In Australia, swimming is one of the most important skills a child must learn. But what do you do when your child is scared of the water? Or simply hates swimming lessons? Sometimes young children fear water, leaving parents frustrated and anxious. You can feel helpless wondering how you can help them overcome their anxieties. The good news is children almost always overcome their fear and will grow out of being nervous swimmers.
You should find a swim school with shallow, warm water, ledges where children can sit and feel safe, and teachers who are engaging, patient and use positive reinforcement. As for things you can do, here are six steps to help nervous swimmers.

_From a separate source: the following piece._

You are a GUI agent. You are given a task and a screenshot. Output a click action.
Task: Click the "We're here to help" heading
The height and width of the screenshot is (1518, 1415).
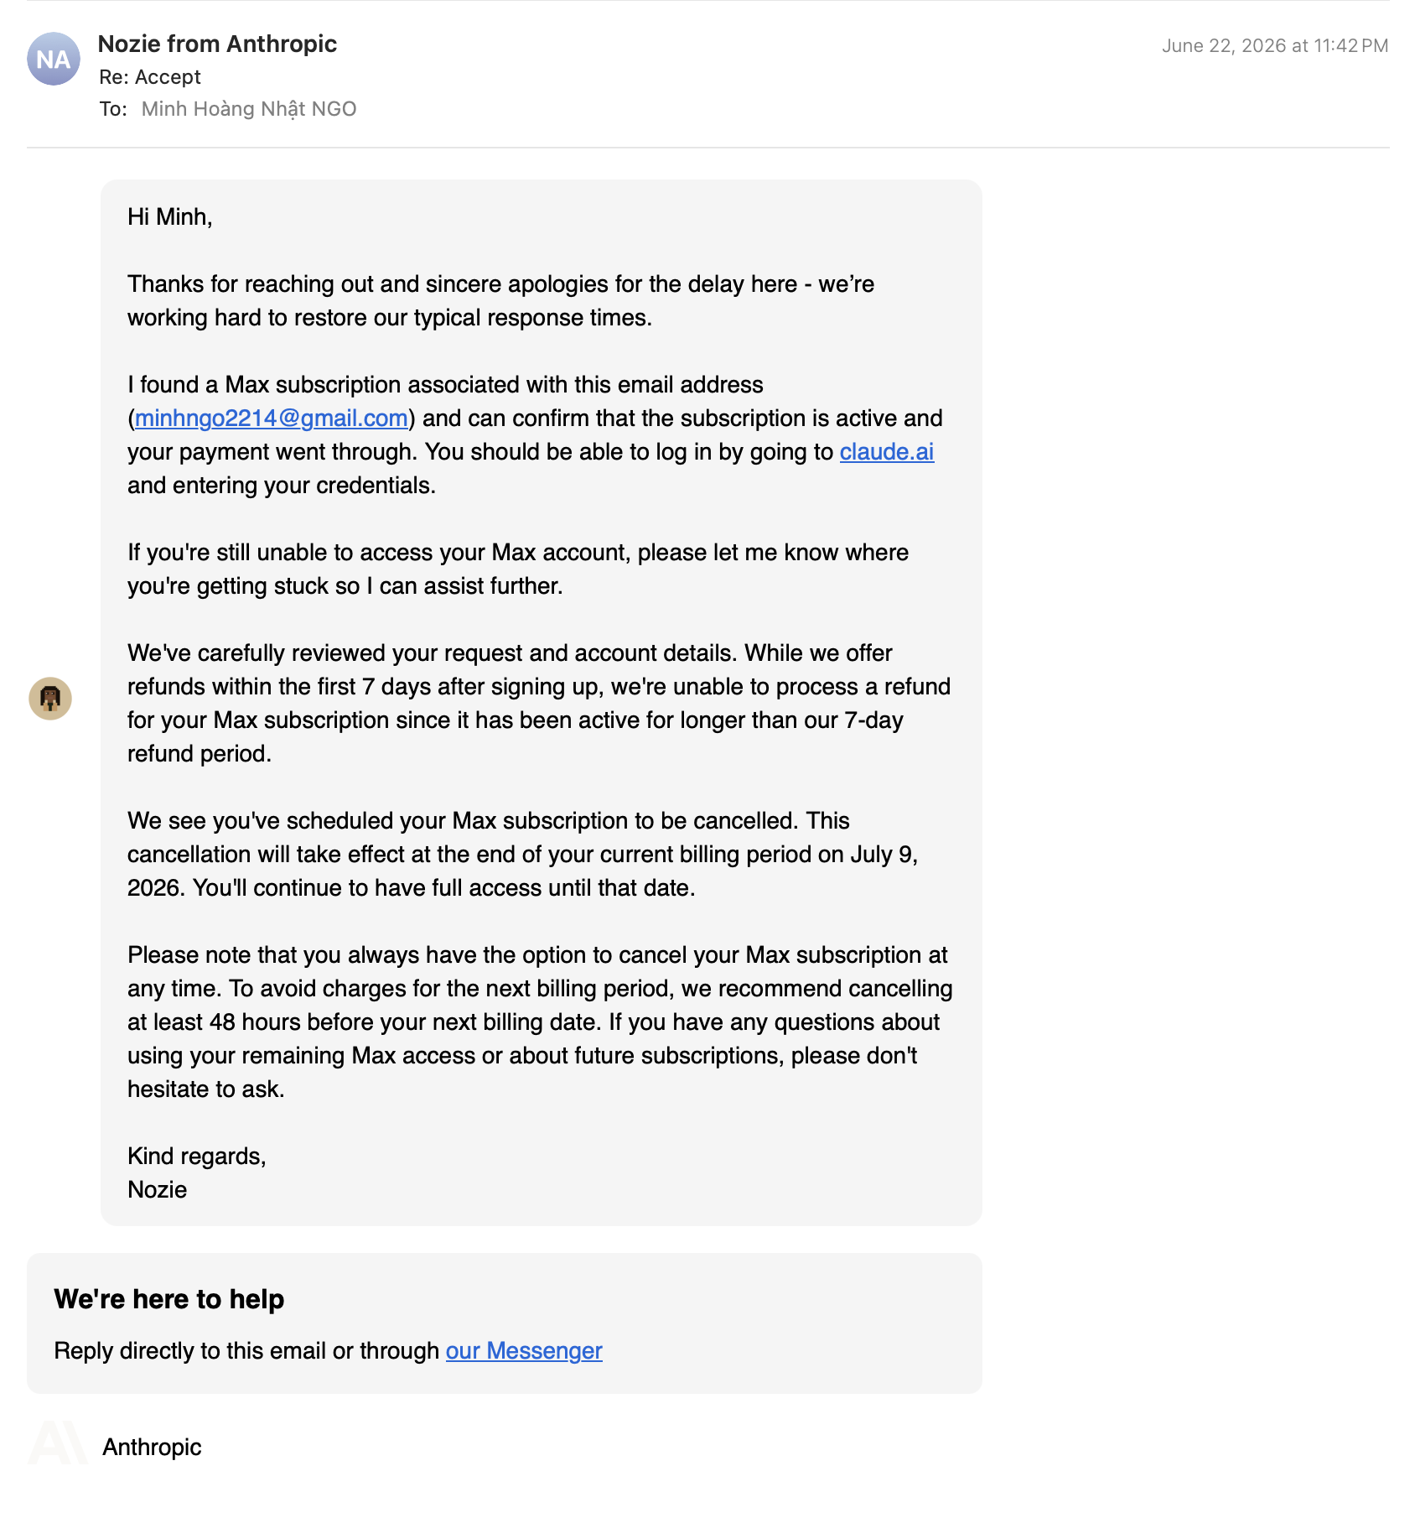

Find the source of anxiety
If your youngster avoids the water, there’s probably a good reason for it. They might not enjoy being splashed, they might have witnessed other children having trouble in the water, or they might even have watched a scary shark movie. If your child is old enough to talk, have a conversation with them about how they feel about the water to find out if there is a deeper cause for their fear. Knowing what is at the heart of the fear will help you ease the anxiety and reassure them.
Don’t force them
While you should encourage your youngsters to engage in the water, never ever force them. There is a big difference between encouraging and “making” a child go into the water. Forcing them is likely to backfire and make them more likely to become a nervous swimmer. Use baby steps and small victories as stepping stones to help your child become confident in the water. If your child just sits by the pool with their feet in the water or only wants to go in with you, this is still progress and should be seen as a win. As they become more familiar with the water they will build up courage to eventually fully submerge themselves and begin learning how to swim.
Ease into the water
Start out slowly when your kids are ready to be introduced to the water. Start by placing their feet in the water while sitting or standing on the first step of the stairs. Perhaps engage in some deep breathing exercises to relax their body. Increase the water depth over the upcoming weeks as they become more comfortable until submerged at shoulder height. Once your child is comfortable with being in the water, then they can learn to float on their backs and submerge their head into the water. This is the best way to ensure they don’t become nervous swimmers!
Positive reinforcement, encouragement and repetition
Your youngster should feel more at ease if you continue to praise them and reassure them that they are safe. As Carlile swimming director Richard Cahalan says, “Children thrive on positive reinforcement, encouragement and repetition. We all do. Learning to swim can be a challenge but it’s also fun, and social, it benefits both physical and emotional wellbeing. ”
Start swimming from an early age
Babies typically splash around in the bathtub or pool without ever realising that they should be afraid of water. After-all they spent nine months in the womb surrounded by water, it’s a soothing comfortable feeling. However, it’s common for children to start to develop a fear of water as they become older. That’s why Carlile recommends that children start lessons as soon as possible to avoid that fear and become comfortable with the water. Find out more about swimming lessons for babies here.
If your child is a nervous swimmer and hasn’t had much experience with water, introducing them to a pool may be overwhelming for them. Make your child feel more at ease by using entertaining water games and toys, which will create a sense of fun and reduce their fear of water.